Mas não é só na ficção que deixou marcas; foi também ensaísta académico, para além de professor de cinema; e como excelente orador que era, capaz de discursar durante horas sobre qualquer tema, sempre com o seu humor e simplicidade humilde com que captava a atenção de qualquer audiência, António de Macedo também deu seminários e conferências sobre cinema, FC&F, escrita criativa e esoterismo cristão. Assumido rosacruciano, foi a sua leitura esotérica da Bíblia que serviu de base ao doutoramento (cuja defesa de tese tinha a sala cheia); era praticante genuíno, em todos os seus aspectos, incluindo na sua habilidade em explicar, a quem lho solicitasse, as bases das suas convicções religiosas (tendo igualmente publicados alguns manuais de iniciação ao esoterismo cristão).

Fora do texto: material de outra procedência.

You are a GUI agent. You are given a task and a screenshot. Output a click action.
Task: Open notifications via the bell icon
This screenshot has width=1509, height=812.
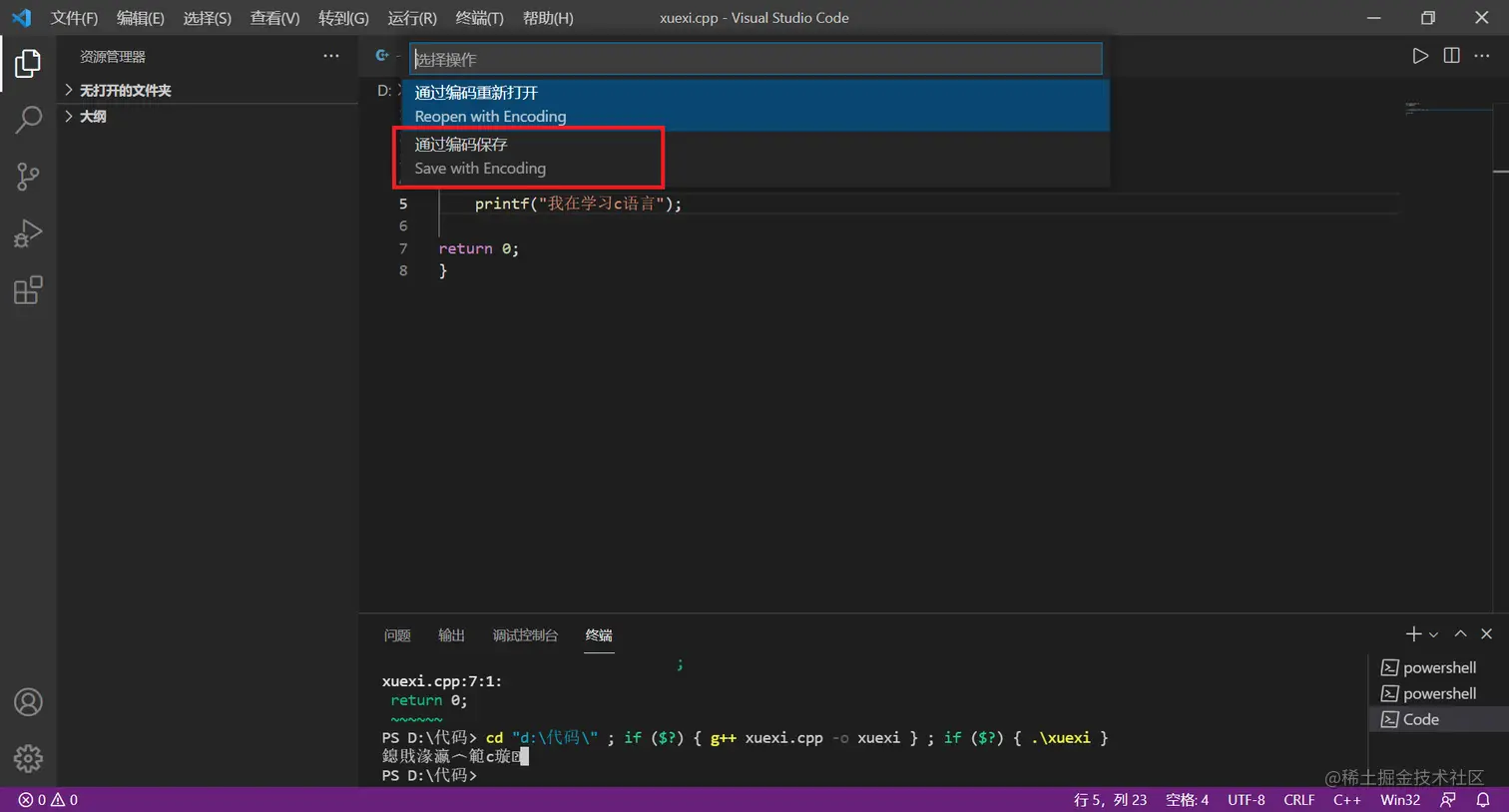click(x=1486, y=799)
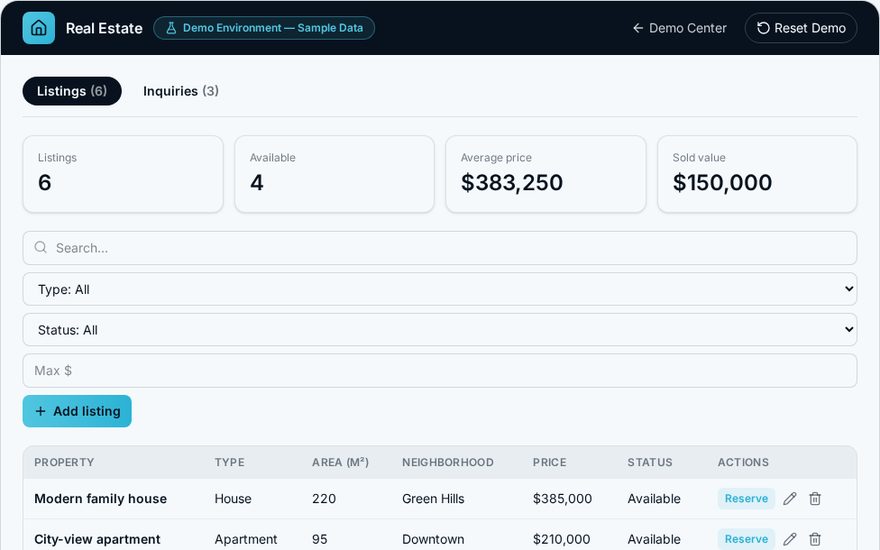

Verdadeiro amigo de todos os que faziam parte do seu círculo íntimo (muito alargado!), que continha um conjunto vasto de pessoas muito diferentes, de todas as idades, António de Macedo também serviu de «mentor» para muitos jovens autores (apesar da sua humildade sempre lhe ter impedido aceitar formalmente esse papel ou reconhecimento público). Literalmente lutou para que muitos autores conseguissem ver as suas primeiras obras publicadas, numa época em que as principais editoras nacionais eram particularmente aversas à temática da FC&F; serviu de editor e de revisor dos textos, assim como júri de vários concursos.

Sem nunca o assumir, era de facto um dos pilares da Simetria enquanto associação de fãs e autores de FC&F, fazendo com que esta associação não se resumisse exclusivamente a uma única forma de expressão artística: a Simetria, desde o início, sempre fez a ponte entre o cinema e a literatura; as artes plásticas e as representativas; a música e os novos meios digitais de expressão. Isto permitiu que desde os primeiros Encontros de Ficção Científica e Fantástico Na Periferia do Império se pudesse oferecer ao público em geral mais do que debates sobre FC&F e sessões de assinaturas com os autores literários, mas que se pudesse ver a FC&F como um movimento artístico completo com expressão em todas as suas modalidades.

Ser-se «pioneiro» em Portugal e insistir «remar contra a maré» trazendo inovação e diferença é sempre um trabalho inglório e geralmente pouco reconhecido neste país. É só agora neste século XXI que começamos a questionar o nosso pensamento conservador e abrir-nos um pouco mais a tudo aquilo que é diferente. António de Macedo nasceu quando a Pulp Fiction estava no seu auge; passou pelos gloriosos anos 1960 em que em Portugal toda a gente lia FC&F — graças à Colecção Argonauta — até ao advento da democracia, em que subitamente a FC&F foi relegada ao estatuto de «expressão artística menor». Quem a defendeu, como António de Macedo o fez, acabou por ser ostracizado pela comunidade intelectual — no caso do nosso querido amigo, isso significou o fim dos apoios para a produção cinematográfica, e uma enorme dificuldade em encontrar editoras dispostas a continuarem a publicar a sua obra literária.

Mas António de Macedo nunca desistiu. É com bastante orgulho e satisfação que podemos afirmar que na última década o trabalho de António de Macedo, e o seu papel de carregar com a tocha iluminadora do caminho da FC&F, não deixou de ser formal e publicamente reconhecido, sendo o cineasta e autor homenageado pela sua carreira e respectiva importância para a cultura portuguesa.

Deixou-nos com um vastíssimo legado pelo qual só podemos estar profundamente gratos e sinceramente agradecidos.

António de Macedo será sepultado no Cemitério do Alto de São João no dia 9 de Outubro de 2017. O corpo estará na capela a partir das 11 horas e será sepultado por volta das 16.